__Data section__
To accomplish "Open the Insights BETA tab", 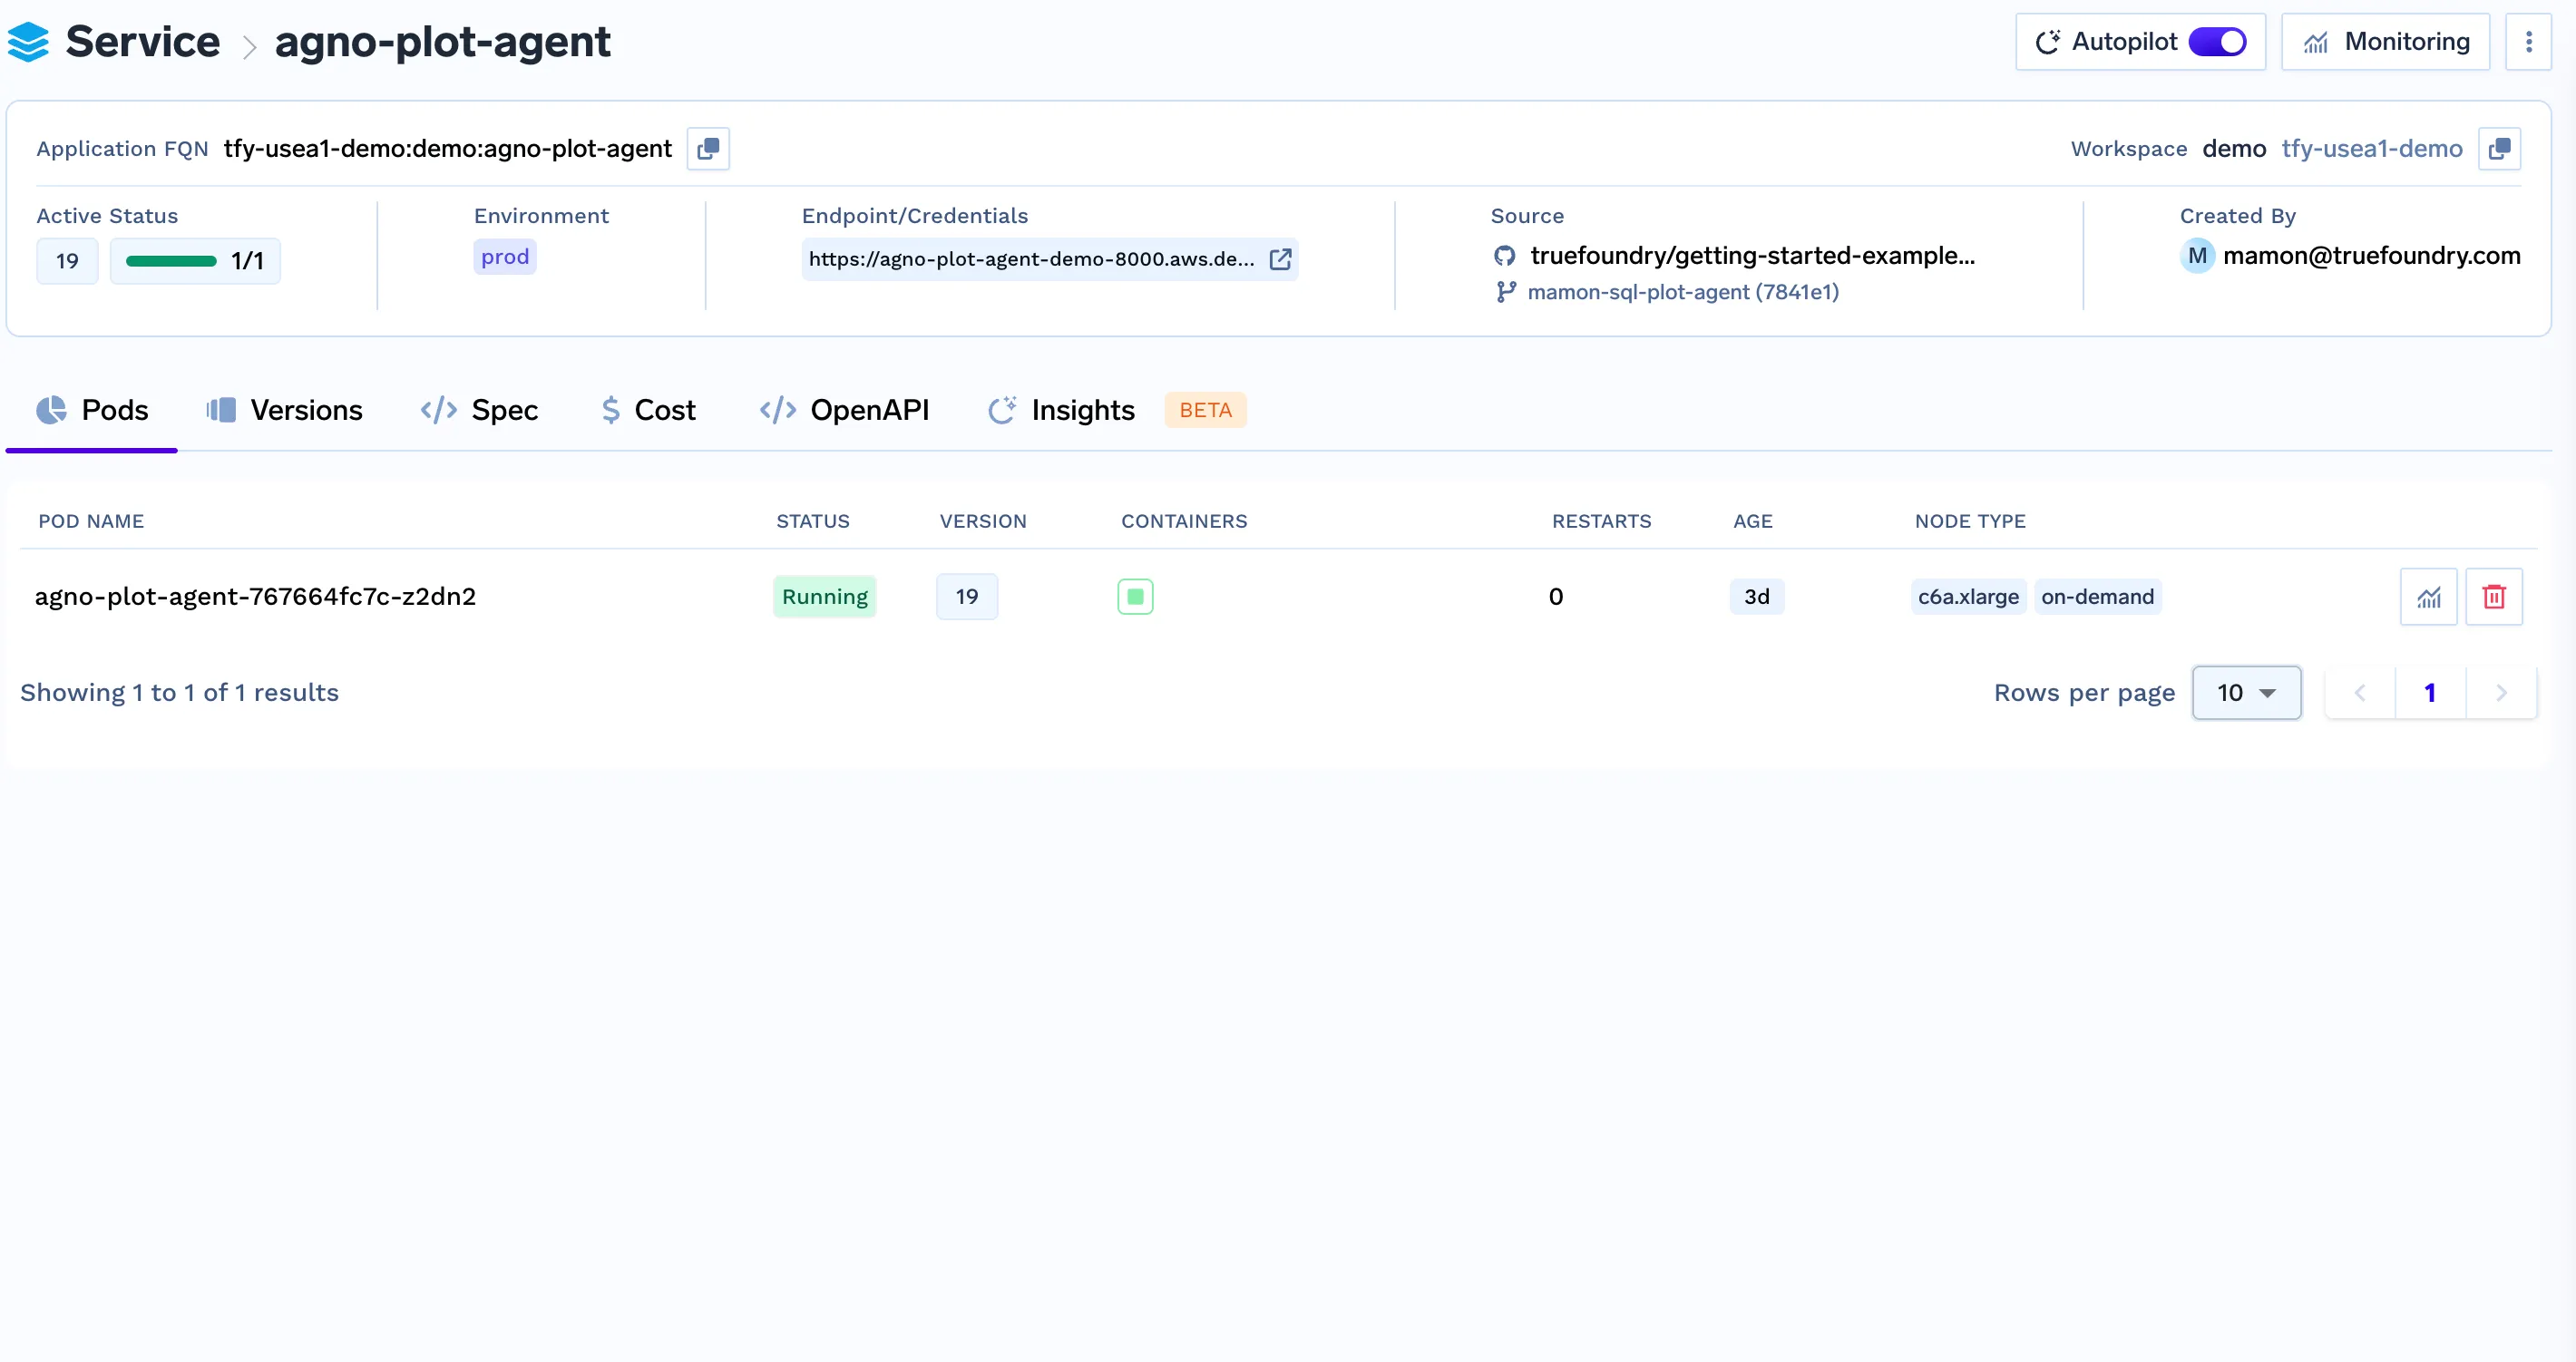I will pos(1082,410).
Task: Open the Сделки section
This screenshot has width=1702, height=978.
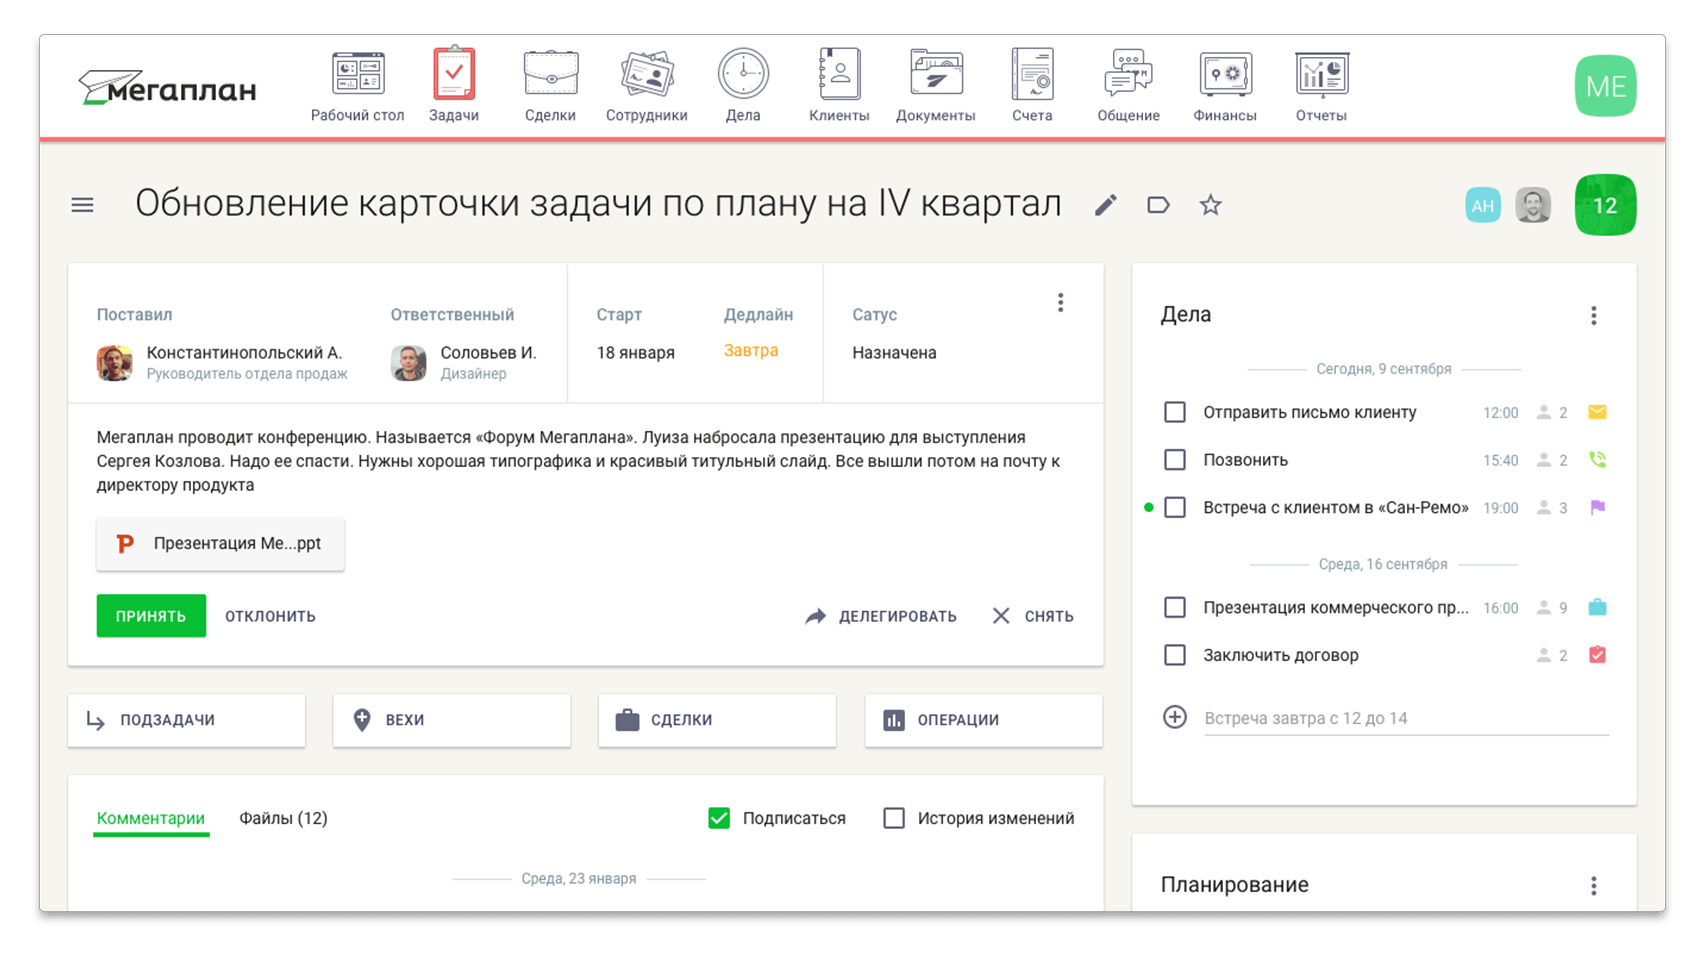Action: (x=549, y=85)
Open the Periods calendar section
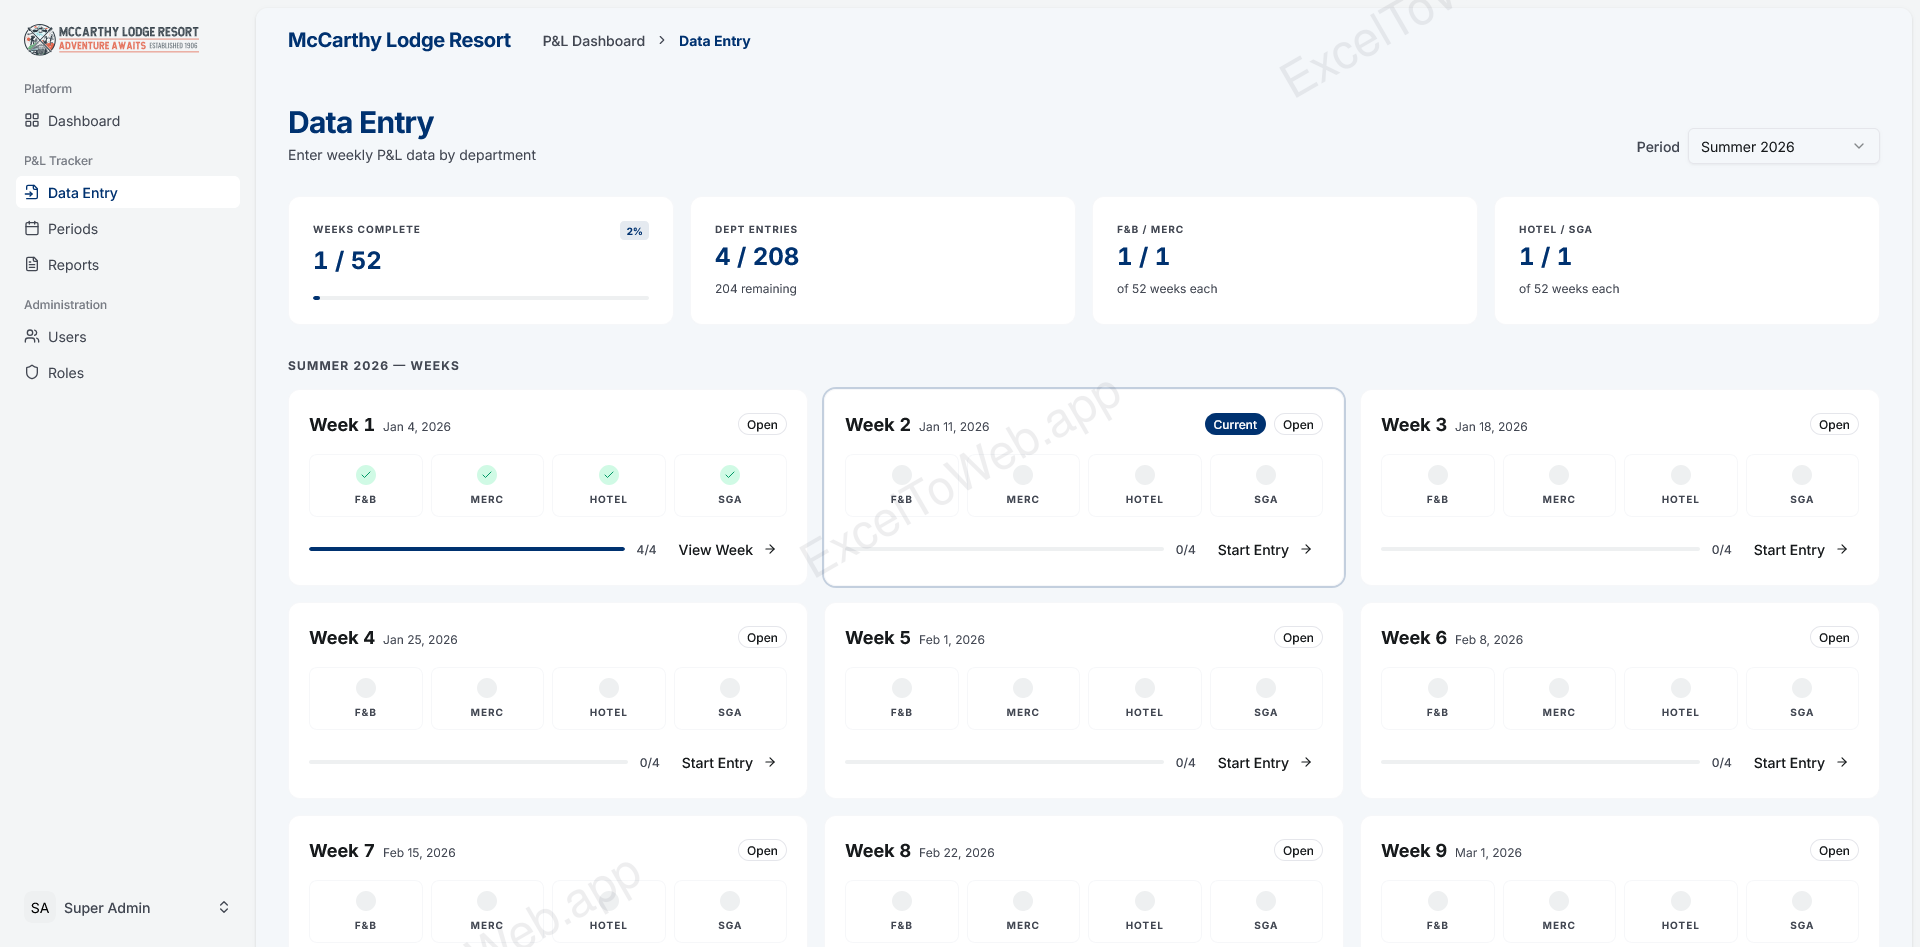This screenshot has width=1920, height=947. click(x=73, y=228)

__Brief__
Pictures are not part of the copy. Extract exactly the lines from the line containing "This screenshot has width=1702, height=978." through the final line of the entries above, both included.

__Answer__
This screenshot has width=1702, height=978.
Action: (x=549, y=85)
Open the Periods calendar section
This screenshot has width=1920, height=947. click(x=73, y=228)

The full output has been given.